Asterix and Obelix, nervous about Getafix traveling alone to the annual druids’ conference in the Forest of the Carnutes, accompany him on his journey and remain outside the forest during the conference. Meanwhile, on the Roman Empire’s border, two legionaries are captured by a band of Goths (Tartaric, Esoteric, Atmospheric, Prehistoric, and Choleric), intending to kidnap the Druid of the Year and use his skills to conquer Gaul and Rome.[3]

En route to the Forest, Asterix, Obelix, and Getafix meet another druid, Valueaddedtax, who uses his magical powers to convince the Romans to let them pass. At the edge of the Forest of the Carnutes, Getafix and his friend leave Asterix and Obelix for the druid’s conference. Unaware that the Goth band is hiding nearby, the druids enter their inventions in a contest, in which Getafix wins the “Golden Menhir” prize with his potion, which gives superhuman strength. As he leaves his colleagues, the Goths take him prisoner. Asterix and Obelix, fearing for their friend’s safety after they do not see him leave the Forest, enter the woods and find a Visigoth helmet (actually a pickelhaube like those worn by Germans during the first years of World War I). They instantly set out towards the east (thoroughly confusing Obelix) to rescue Getafix.

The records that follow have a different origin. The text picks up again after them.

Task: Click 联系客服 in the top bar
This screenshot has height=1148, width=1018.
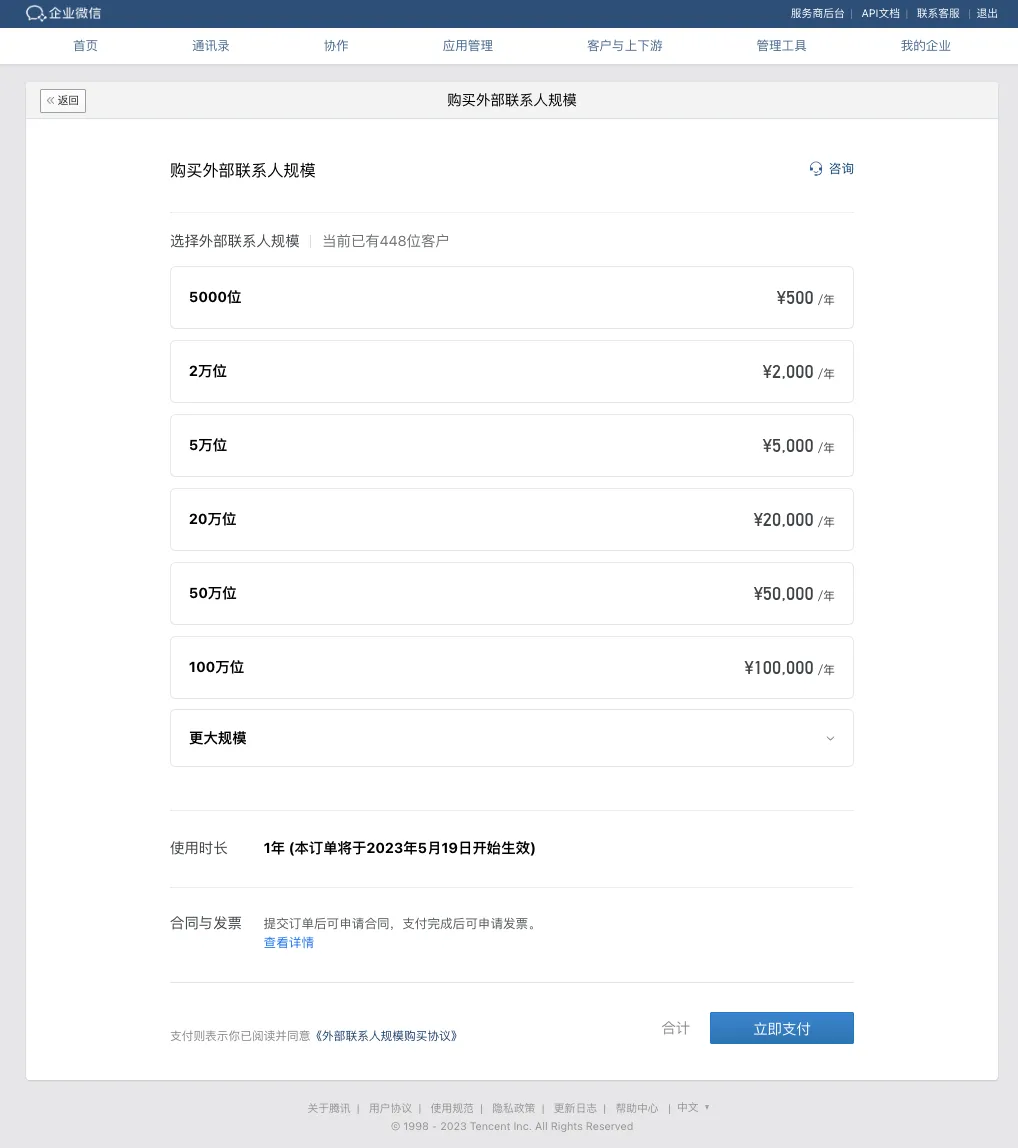Action: pyautogui.click(x=937, y=13)
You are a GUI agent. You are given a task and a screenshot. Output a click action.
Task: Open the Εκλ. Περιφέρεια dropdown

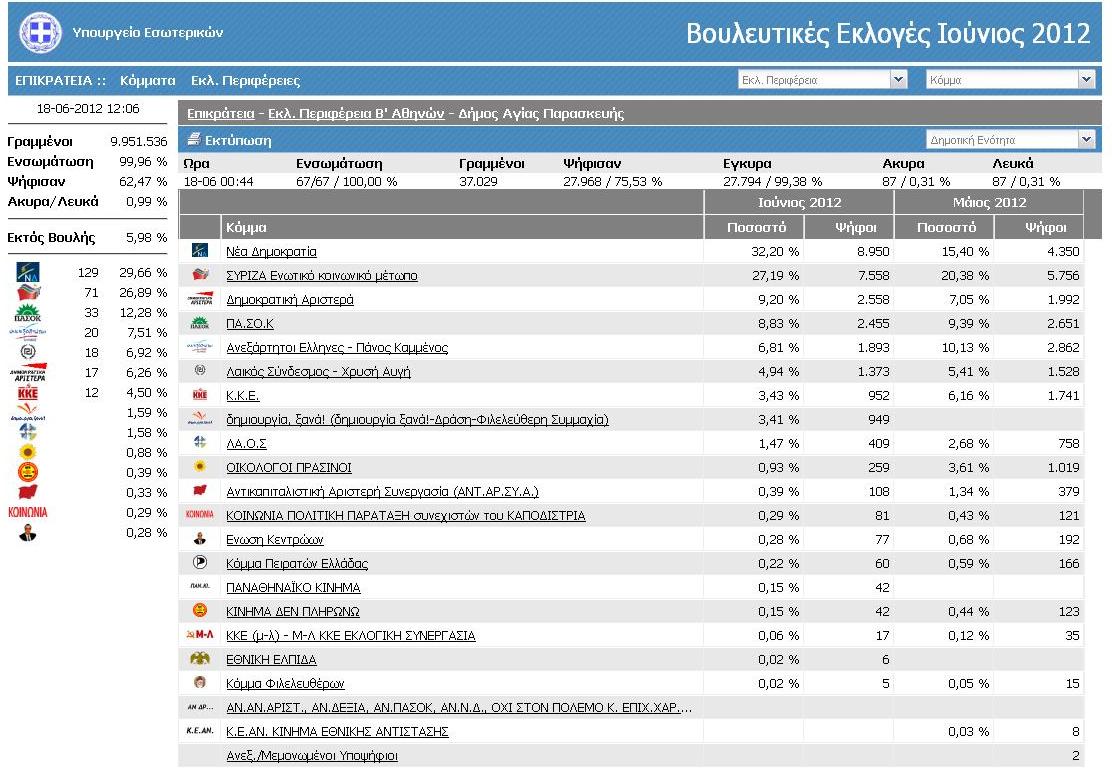coord(821,80)
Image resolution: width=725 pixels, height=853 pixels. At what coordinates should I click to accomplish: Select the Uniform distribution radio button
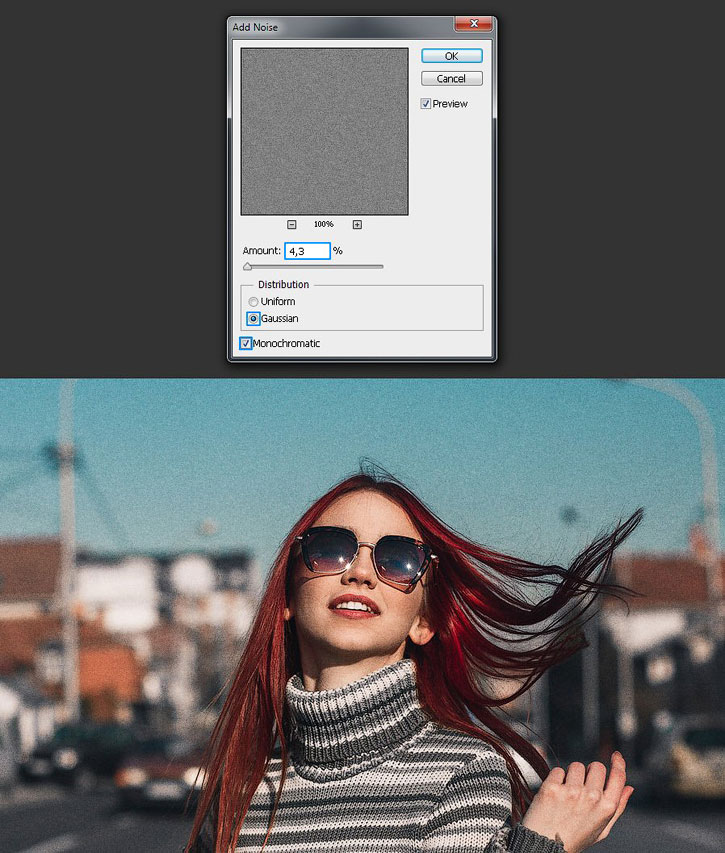(253, 301)
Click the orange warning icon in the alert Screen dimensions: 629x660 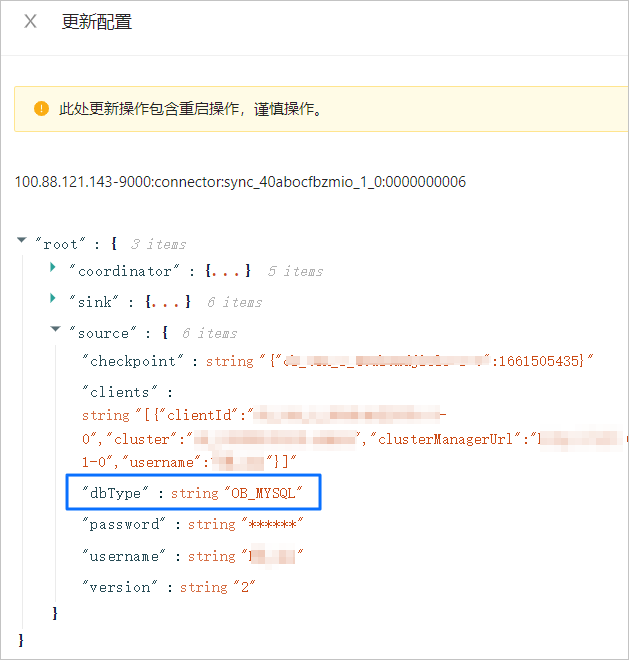click(41, 109)
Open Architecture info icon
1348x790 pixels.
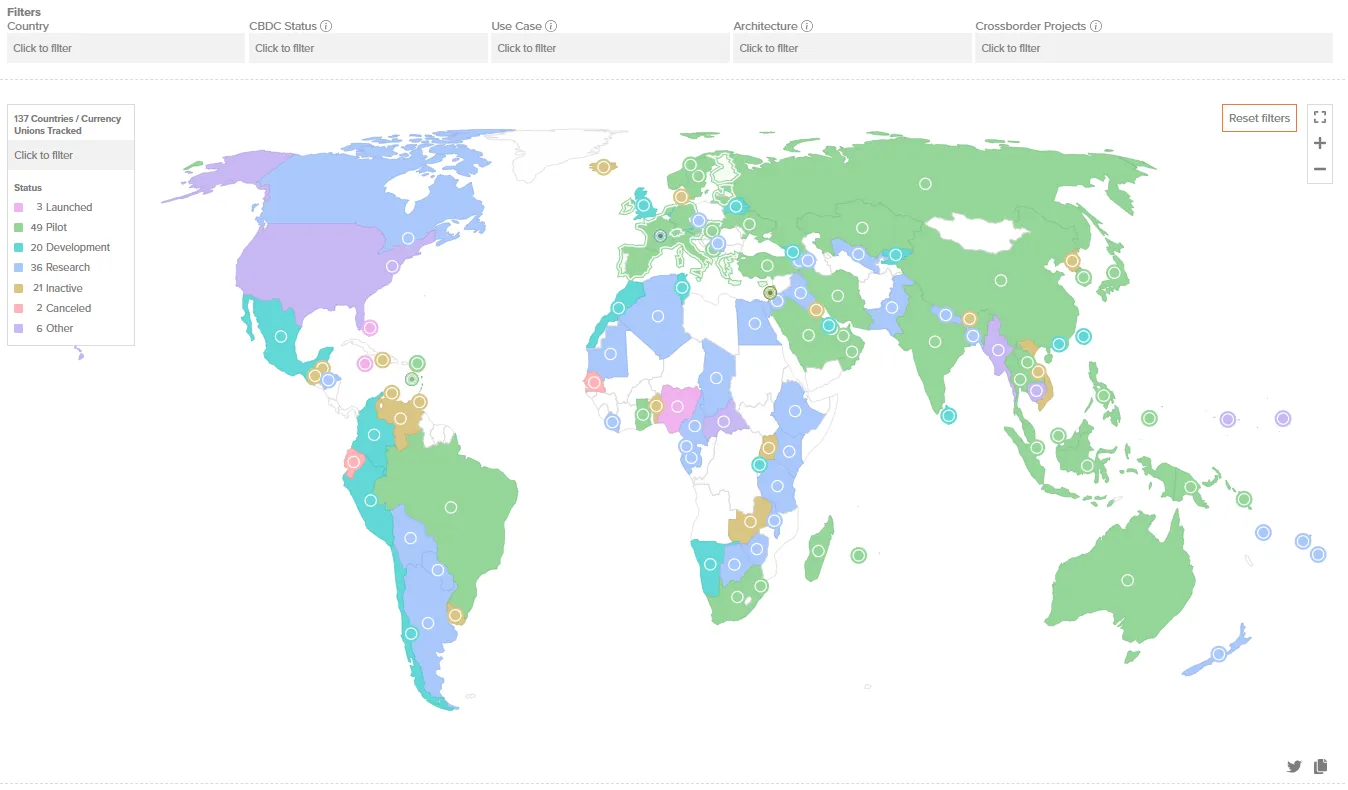pyautogui.click(x=807, y=26)
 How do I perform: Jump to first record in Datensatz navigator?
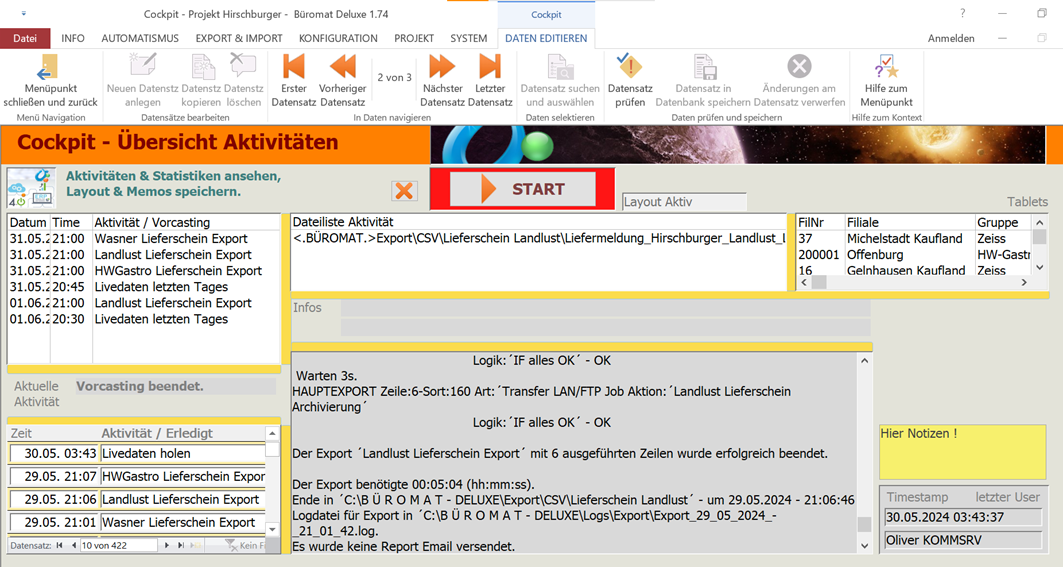click(59, 545)
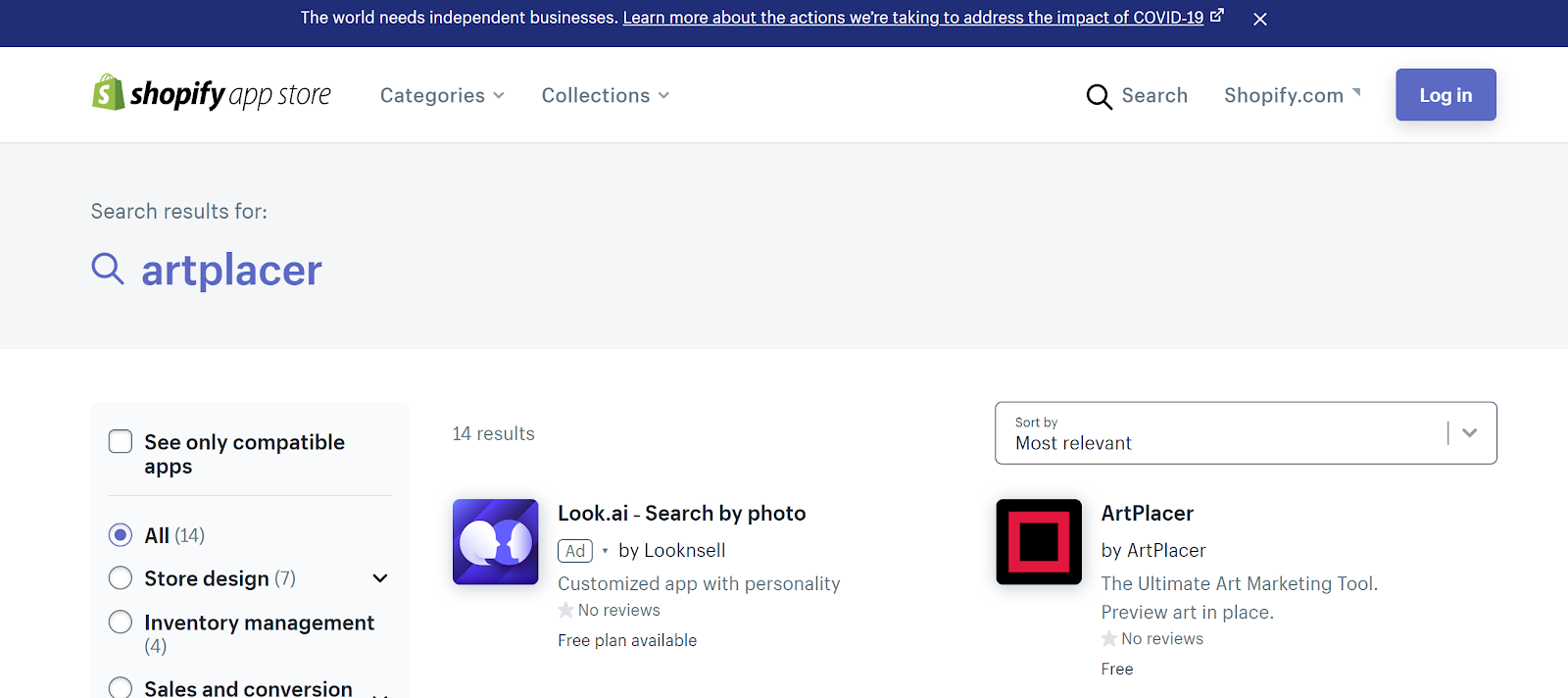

Unfortunately, they run into another Roman patrol, which spots the helmet Asterix is carrying and mistakes them for Goths (who are wanted for assaulting Roman border guards). Obelix and Asterix easily defeat the Romans, but the Roman general is informed of the incident and sends out pictures of Asterix and Obelix with a reward for their capture.

Asterix has the bright idea of disguising himself and Obelix as Romans and ambush two legionaries, stealing their armor and weapons and leaving them tied up and gagged. Two other legionaries, searching for the Goths, come across our heroes, in which Obelix’s laughter at what they should say if they meet other Romans almost blows his and Asterix’s cover. Soon after, the two legionaries spot the two tied-up Romans and mistake them for Asterix and Obelix, “a fat one and a little one”. Thinking another Legionary captured them and has gone for reinforcements, they decide to take the reward, and take the prisoners to the general’s tent. When the captives are ungagged, however, the full story comes out, and the Romans promptly begin capturing each other left and right, believing each other to be Goths, much to the disappointment of the General. Asterix and Obelix, back in Gaulish clothing, are completely untouched, along with the Goths, who approach the border.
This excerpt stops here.